Brent crude futures fell 80 cents, or 0.9 percent, to $85.81 per barrel by 1003 GMT, while U.S. crude futures fell $1.05, or 1.3 percent, to $79.09 per barrel. Both benchmarks are on track for their biggest daily percentage drop since Feb. 3.
The U.S. Department of Energy (DOE) said it would sell 26 million barrels of oil from the SPR, which is already at its lowest level since 1983.
The DOE had considered canceling the fiscal year 2023 sale after U.S. President Joe Biden’s administration last year sold a record 180 million barrels from the reserve. But that would have required Congress to act to change the mandate.
Supply concerns also eased after the Energy Information Administration said it expected record March production from the seven biggest U.S. shale basins.
Elsewhere, crude exports resumed at a key Turkish port after a devastating earthquake rocked the region.
Monthly reports from the Organization of the Petroleum Exporting Countries (OPEC) are expected later on Tuesday and from the International Energy Agency (IEA) on Wednesday.

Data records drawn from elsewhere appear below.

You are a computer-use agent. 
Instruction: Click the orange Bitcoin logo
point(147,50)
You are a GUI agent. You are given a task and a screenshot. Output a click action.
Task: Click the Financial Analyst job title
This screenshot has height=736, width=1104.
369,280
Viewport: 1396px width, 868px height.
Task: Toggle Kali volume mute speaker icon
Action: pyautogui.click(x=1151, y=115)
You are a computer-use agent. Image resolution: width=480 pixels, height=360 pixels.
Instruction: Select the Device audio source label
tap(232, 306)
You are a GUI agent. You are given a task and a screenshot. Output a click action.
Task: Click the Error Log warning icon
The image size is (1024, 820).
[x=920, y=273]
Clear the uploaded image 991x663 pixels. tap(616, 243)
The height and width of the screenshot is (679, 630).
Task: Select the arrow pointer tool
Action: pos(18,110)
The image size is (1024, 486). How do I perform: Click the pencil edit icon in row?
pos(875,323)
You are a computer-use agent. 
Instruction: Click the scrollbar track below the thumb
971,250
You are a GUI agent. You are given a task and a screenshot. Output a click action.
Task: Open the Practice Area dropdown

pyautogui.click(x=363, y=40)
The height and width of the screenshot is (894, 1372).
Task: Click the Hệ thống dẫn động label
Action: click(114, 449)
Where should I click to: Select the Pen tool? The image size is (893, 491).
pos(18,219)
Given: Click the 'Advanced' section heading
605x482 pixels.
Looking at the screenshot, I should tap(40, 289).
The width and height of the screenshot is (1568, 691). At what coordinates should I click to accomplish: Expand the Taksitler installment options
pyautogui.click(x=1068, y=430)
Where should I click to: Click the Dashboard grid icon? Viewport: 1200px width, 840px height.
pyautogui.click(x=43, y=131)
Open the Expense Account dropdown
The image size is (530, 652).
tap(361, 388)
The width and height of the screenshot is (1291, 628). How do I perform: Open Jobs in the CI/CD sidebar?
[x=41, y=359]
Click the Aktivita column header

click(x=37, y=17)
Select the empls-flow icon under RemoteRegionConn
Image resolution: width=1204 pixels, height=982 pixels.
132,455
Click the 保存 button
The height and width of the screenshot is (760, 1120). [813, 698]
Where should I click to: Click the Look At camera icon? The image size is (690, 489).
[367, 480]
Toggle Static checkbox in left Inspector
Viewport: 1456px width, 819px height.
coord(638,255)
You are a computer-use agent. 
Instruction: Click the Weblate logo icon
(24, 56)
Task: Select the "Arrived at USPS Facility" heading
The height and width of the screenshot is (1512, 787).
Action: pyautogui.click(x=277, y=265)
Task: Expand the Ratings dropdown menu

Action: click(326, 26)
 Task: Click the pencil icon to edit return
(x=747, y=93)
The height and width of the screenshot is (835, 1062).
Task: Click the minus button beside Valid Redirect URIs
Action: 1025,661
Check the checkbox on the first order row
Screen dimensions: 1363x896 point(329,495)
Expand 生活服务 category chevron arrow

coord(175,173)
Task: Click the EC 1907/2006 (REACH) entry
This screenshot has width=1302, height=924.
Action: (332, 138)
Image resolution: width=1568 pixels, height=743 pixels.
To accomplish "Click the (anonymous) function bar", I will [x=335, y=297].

Traders will also be looking for clues from Tuesday’s crucial U.S. consumer price index (CPI) data for January. U.S. monthly consumer prices rose in the previous two months.
A Reuters poll showed a majority of economists expect the U.S. Federal Reserve to raise interest rates at least twice more in coming months. Higher inflation and ensuing rate hikes may weigh on risk assets such as oil.
“The upcoming data tsunami will greatly influence the immediate risk appetite, but the broader view has not changed: inflation will ultimately be defeated,” said PVM analyst Tamas Varga.
“The second half of the year should bring with it tight oil balance greatly aided by reviving Chinese growth.”